Cohort composition and focus areas

  • Wisdom Education — advancing medical and dental education through specialised digital learning experiences.
  • Hoopooh — an AI‑powered early childhood education platform.
  • Business Development Institute (BDI) — delivers entrepreneurship, business development and professional upskilling programmes.
  • Plan P — bridging the gap between healthcare education and real‑world clinical practice.
  • MedsPark — providing specialised healthcare training and professional development opportunities.
  • E‑TripleSoft Learn — offers practical ERP and enterprise technology education aligned with market needs.
  • MOMKEN FOR HER — empowers women through learning, upskilling and employment opportunities.
  • Edulga.ai — leveraging AI to deliver personalised lifelong learning pathways.
  • SDS Egypt — creates education‑to‑employment pathways for persons with disabilities through accessible digital learning.
  • GMind — transforming learning through immersive VR and AR educational experiences.
  • Qualiphi — connects students, universities and employers through AI‑powered employability solutions.
  • Empower Hub — helps underserved youth access mentorship, scholarships and global opportunities.
  • Farid Academy — promotes social‑emotional learning, character development and wellbeing for children and youth.
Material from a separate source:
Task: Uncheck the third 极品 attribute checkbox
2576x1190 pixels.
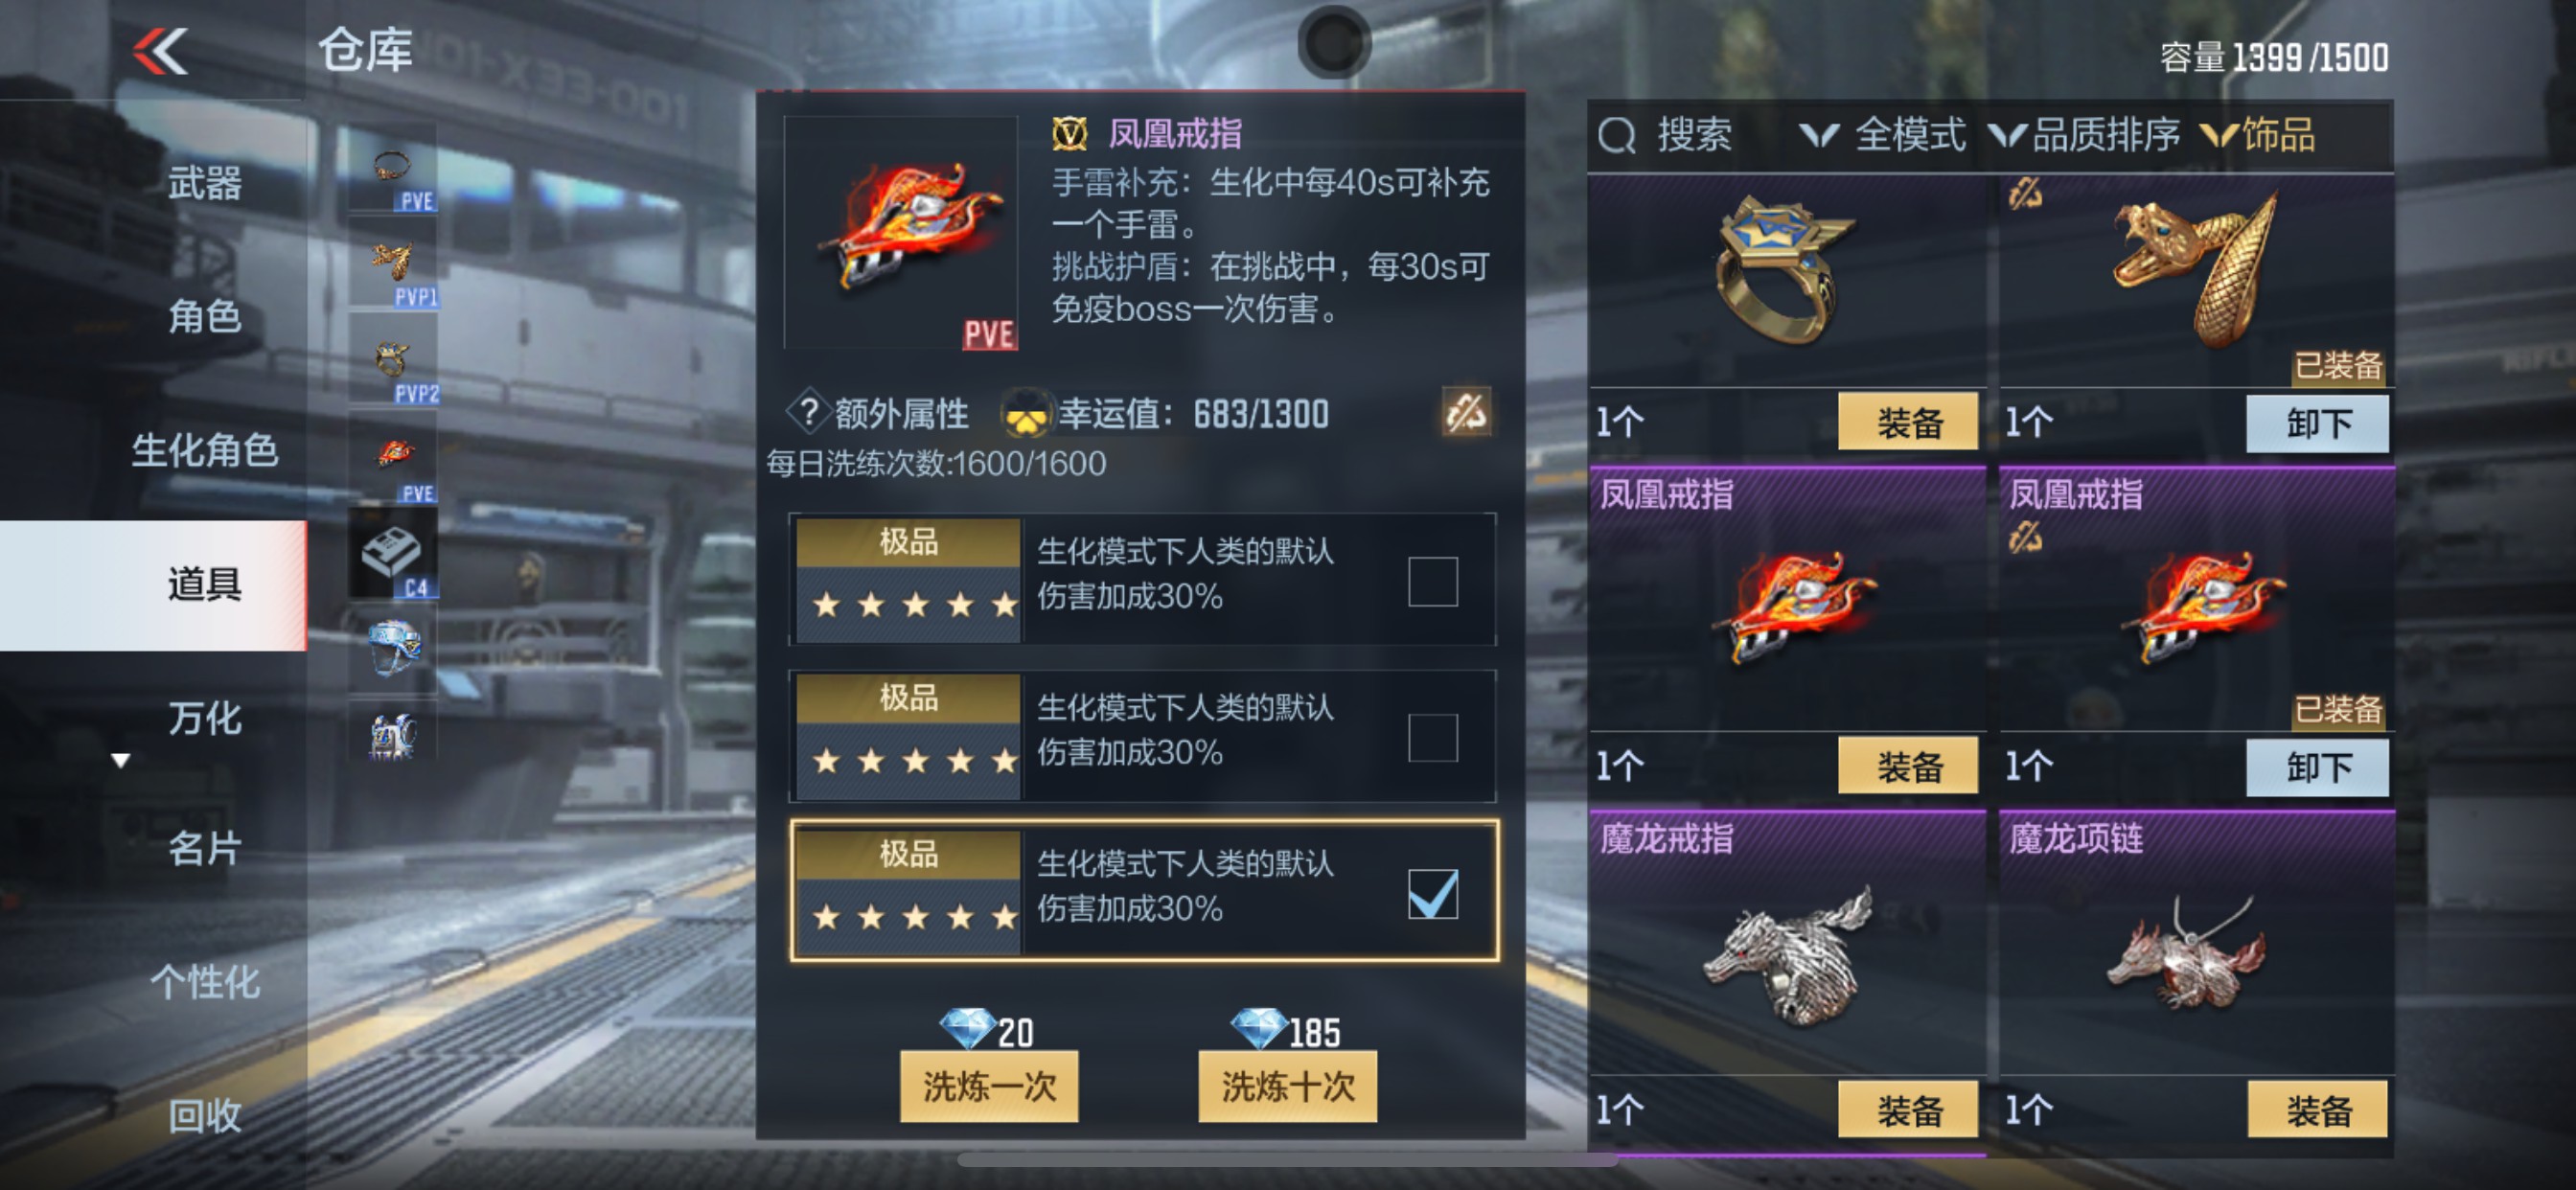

The selected startups reflect a broad set of interventions across the education pipeline: early childhood, healthcare and professional training, enterprise technology skills, inclusive learning for persons with disabilities, immersive learning via VR/AR, AI‑driven personalisation and employability solutions. Several startups explicitly target youth unemployment and workforce readiness by linking curricula to employer needs or creating direct pathways to jobs.

Outlook

With the portfolio now at 36 startups across three cohorts, EdVentures and the Mastercard Foundation aim to deepen the support available to Egyptian ed‑tech founders while strengthening links between technology, pedagogy and employability. The fellowship’s blended focus on business skills, financial resilience and the science of learning is intended to ready these companies for growth and greater impact in Egypt and beyond. As Dalia Ibrahim noted, the programme’s emphasis on partnership is central: sustaining momentum will depend on continued collaboration between investors, corporates, innovators and education stakeholders to scale solutions that improve learning and economic participation for youth.